新日本プロレス6日の浜松大会「G1クライマックス」Aブロック公式戦で、IWGPインターコンチネンタル王者・棚橋弘至(40)が石井智宏(41)を下して6勝目を挙げた。同ブロックの首位争いは2敗で並ぶ棚橋と内藤哲也(35)の2人に絞られ、最終公式戦(11日、両国)の勝者が優勝決定戦(13日、両国)に進出する。棚橋が天王山に腕をぶす一方で、内藤はこの日の真壁刀義(44)戦の勝利の秘話を明かした。

 デスバレーボムをカウンターの変型デスティーノで切り返し、最後は正調デスティーノで勝負あり。真壁を振り切った内藤は、首位並走の6勝目を挙げた。

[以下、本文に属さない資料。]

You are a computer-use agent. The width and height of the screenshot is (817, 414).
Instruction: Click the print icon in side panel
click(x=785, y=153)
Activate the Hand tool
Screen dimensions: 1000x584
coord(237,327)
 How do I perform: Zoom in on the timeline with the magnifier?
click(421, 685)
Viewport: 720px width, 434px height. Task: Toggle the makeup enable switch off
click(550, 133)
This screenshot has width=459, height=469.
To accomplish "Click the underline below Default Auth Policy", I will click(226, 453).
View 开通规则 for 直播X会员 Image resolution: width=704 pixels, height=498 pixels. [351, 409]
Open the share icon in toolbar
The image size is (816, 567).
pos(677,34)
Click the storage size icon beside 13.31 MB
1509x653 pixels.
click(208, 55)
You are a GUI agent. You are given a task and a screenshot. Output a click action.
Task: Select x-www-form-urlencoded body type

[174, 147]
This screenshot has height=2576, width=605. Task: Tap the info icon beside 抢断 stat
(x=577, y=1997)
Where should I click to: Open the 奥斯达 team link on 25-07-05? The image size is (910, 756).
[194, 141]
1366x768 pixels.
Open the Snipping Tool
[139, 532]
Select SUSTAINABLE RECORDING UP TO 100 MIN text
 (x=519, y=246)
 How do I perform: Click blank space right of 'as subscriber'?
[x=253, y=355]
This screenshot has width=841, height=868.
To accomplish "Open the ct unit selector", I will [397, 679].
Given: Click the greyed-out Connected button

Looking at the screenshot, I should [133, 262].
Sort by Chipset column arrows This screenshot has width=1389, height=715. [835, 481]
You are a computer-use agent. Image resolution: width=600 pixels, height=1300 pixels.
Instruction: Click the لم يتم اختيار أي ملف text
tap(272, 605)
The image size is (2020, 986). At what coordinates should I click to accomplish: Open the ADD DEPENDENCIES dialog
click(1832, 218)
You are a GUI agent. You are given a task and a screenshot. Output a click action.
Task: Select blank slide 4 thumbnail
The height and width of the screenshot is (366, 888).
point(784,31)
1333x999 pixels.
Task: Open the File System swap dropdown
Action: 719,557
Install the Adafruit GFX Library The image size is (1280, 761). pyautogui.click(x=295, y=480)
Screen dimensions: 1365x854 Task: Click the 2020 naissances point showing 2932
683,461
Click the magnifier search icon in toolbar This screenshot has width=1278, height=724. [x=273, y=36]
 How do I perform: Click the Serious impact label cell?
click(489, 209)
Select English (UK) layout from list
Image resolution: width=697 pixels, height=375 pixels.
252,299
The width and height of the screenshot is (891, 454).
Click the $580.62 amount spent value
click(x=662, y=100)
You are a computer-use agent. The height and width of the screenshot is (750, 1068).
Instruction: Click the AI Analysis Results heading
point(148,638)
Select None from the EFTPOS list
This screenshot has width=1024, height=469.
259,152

 実は内藤にとって真壁は“因縁”の相手だった。2005年の入門当時、内藤は現在より少し短いものの、ヤングライオンにあるまじき長髪だった。入寮初日、道場の門をくぐるとわずか5分で雷を落としたのが真壁。その場で丸刈り指令が下り、先輩にバリカンで頭を刈られた。闘魂三銃士の自伝などで入寮後に丸刈りにしたというエピソードをうのみにしたため、散髪をトランキーロしていた内藤は、あまりの怒られぶりに嫌気すらさしたという。

「最初で最後だよ。新日本辞めようかなって思ったのは。あのとき俺が辞めていたら、結果的に新日本にとって大損害だったわけだし、真壁は俺に感謝してほしいくらいだよ」

 ロス・インゴベルナブレス・デ・ハポンで大ブレークを果たした昨年度東京スポーツ新聞社制定プロレス大賞MVP男が2年ぶりの対戦となった真壁に対し、現在の自分の“価値”を突き付けて勝利する結果となったわけだ。

 最終公式戦では棚橋と優勝決定戦進出をかけて激突する。「彼がここまで残るとは思ってもなかったけどね。大阪城のリベンジ? そう見るお客様もいるんだろうけど、俺にはそんな感じはないね。あれはまぐれだから」と強気に言い放った制御不能男が、真夏の祭典制覇へ王手をかける。